Rewrite the entries below so that each "computer-use agent" becomes "desktop agent". Leave everything else unchanged.

<<<<

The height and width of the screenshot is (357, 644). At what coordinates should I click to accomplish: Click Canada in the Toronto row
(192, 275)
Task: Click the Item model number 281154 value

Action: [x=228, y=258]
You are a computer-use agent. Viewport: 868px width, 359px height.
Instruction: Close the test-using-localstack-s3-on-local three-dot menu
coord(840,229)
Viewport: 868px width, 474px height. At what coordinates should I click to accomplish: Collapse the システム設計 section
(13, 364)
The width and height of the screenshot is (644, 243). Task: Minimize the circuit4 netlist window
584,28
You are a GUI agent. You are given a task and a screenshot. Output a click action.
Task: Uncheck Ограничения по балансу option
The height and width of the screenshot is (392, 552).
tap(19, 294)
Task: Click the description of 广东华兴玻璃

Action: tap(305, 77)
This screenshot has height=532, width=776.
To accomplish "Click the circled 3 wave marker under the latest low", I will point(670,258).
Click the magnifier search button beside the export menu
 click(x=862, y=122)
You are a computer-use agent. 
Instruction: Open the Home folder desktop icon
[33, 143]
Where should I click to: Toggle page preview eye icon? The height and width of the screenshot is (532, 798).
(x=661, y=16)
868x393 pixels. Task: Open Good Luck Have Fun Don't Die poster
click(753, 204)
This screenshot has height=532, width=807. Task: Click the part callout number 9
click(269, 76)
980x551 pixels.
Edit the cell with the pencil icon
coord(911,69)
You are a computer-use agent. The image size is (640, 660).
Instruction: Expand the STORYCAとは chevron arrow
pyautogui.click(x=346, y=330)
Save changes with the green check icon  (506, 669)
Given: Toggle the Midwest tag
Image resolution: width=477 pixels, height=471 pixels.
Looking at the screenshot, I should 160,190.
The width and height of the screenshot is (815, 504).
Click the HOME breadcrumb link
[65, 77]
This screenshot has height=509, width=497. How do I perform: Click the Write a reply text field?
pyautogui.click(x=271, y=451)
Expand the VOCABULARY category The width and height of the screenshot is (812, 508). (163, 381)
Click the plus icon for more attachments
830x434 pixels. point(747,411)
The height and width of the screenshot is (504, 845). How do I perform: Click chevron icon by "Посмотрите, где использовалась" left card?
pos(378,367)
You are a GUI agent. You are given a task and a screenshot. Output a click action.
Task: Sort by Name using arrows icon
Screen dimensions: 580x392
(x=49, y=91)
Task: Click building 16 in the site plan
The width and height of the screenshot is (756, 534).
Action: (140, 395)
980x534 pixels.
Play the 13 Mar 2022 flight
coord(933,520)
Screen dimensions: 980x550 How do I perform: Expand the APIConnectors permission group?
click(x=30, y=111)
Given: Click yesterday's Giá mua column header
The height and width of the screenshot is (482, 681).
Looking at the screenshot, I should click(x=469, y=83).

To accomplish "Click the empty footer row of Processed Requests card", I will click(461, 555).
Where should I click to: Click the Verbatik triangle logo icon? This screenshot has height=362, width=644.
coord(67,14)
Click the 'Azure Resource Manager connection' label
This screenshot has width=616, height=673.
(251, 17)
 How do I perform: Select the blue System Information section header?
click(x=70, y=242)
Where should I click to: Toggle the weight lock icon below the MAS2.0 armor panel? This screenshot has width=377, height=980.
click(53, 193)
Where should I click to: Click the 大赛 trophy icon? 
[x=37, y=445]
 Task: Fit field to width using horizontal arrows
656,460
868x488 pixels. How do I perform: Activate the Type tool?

>>>>

# Answer to this task:
The height and width of the screenshot is (357, 644). At what coordinates should I click to accomplish: Click Canada in the Toronto row
(192, 275)
Task: Click the Item model number 281154 value

Action: [x=228, y=258]
You are a desktop agent. Viewport: 868px width, 359px height.
Instruction: Close the test-using-localstack-s3-on-local three-dot menu
coord(840,229)
Viewport: 868px width, 474px height. At what coordinates should I click to accomplish: Collapse the システム設計 section
(13, 364)
The width and height of the screenshot is (644, 243). Task: Minimize the circuit4 netlist window
584,28
You are a GUI agent. You are given a task and a screenshot. Output a click action.
Task: Uncheck Ограничения по балансу option
The height and width of the screenshot is (392, 552).
tap(19, 294)
Task: Click the description of 广东华兴玻璃

Action: tap(305, 77)
This screenshot has height=532, width=776.
To accomplish "Click the circled 3 wave marker under the latest low", I will point(670,258).
Click the magnifier search button beside the export menu
 click(x=862, y=122)
You are a desktop agent. 
Instruction: Open the Home folder desktop icon
[33, 143]
Where should I click to: Toggle page preview eye icon? The height and width of the screenshot is (532, 798).
(x=661, y=16)
868x393 pixels. Task: Open Good Luck Have Fun Don't Die poster
click(753, 204)
This screenshot has height=532, width=807. Task: Click the part callout number 9
click(269, 76)
980x551 pixels.
Edit the cell with the pencil icon
coord(911,69)
You are a desktop agent. The image size is (640, 660).
Instruction: Expand the STORYCAとは chevron arrow
pyautogui.click(x=346, y=330)
Save changes with the green check icon  (506, 669)
Given: Toggle the Midwest tag
Image resolution: width=477 pixels, height=471 pixels.
Looking at the screenshot, I should 160,190.
The width and height of the screenshot is (815, 504).
Click the HOME breadcrumb link
[65, 77]
This screenshot has height=509, width=497. How do I perform: Click the Write a reply text field?
pyautogui.click(x=271, y=451)
Expand the VOCABULARY category The width and height of the screenshot is (812, 508). (163, 381)
Click the plus icon for more attachments
830x434 pixels. point(747,411)
The height and width of the screenshot is (504, 845). How do I perform: Click chevron icon by "Посмотрите, где использовалась" left card?
pos(378,367)
You are a GUI agent. You are given a task and a screenshot. Output a click action.
Task: Sort by Name using arrows icon
Screen dimensions: 580x392
(x=49, y=91)
Task: Click building 16 in the site plan
The width and height of the screenshot is (756, 534).
Action: (140, 395)
980x534 pixels.
Play the 13 Mar 2022 flight
coord(933,520)
Screen dimensions: 980x550 How do I perform: Expand the APIConnectors permission group?
click(x=30, y=111)
Given: Click yesterday's Giá mua column header
The height and width of the screenshot is (482, 681).
Looking at the screenshot, I should click(x=469, y=83).

To accomplish "Click the empty footer row of Processed Requests card", I will click(461, 555).
Where should I click to: Click the Verbatik triangle logo icon? This screenshot has height=362, width=644.
coord(67,14)
Click the 'Azure Resource Manager connection' label
This screenshot has width=616, height=673.
(251, 17)
 How do I perform: Select the blue System Information section header?
click(x=70, y=242)
Where should I click to: Toggle the weight lock icon below the MAS2.0 armor panel? This screenshot has width=377, height=980.
click(53, 193)
Where should I click to: Click the 大赛 trophy icon? 
[x=37, y=445]
 Task: Fit field to width using horizontal arrows
656,460
868x488 pixels. How do I perform: Activate the Type tool?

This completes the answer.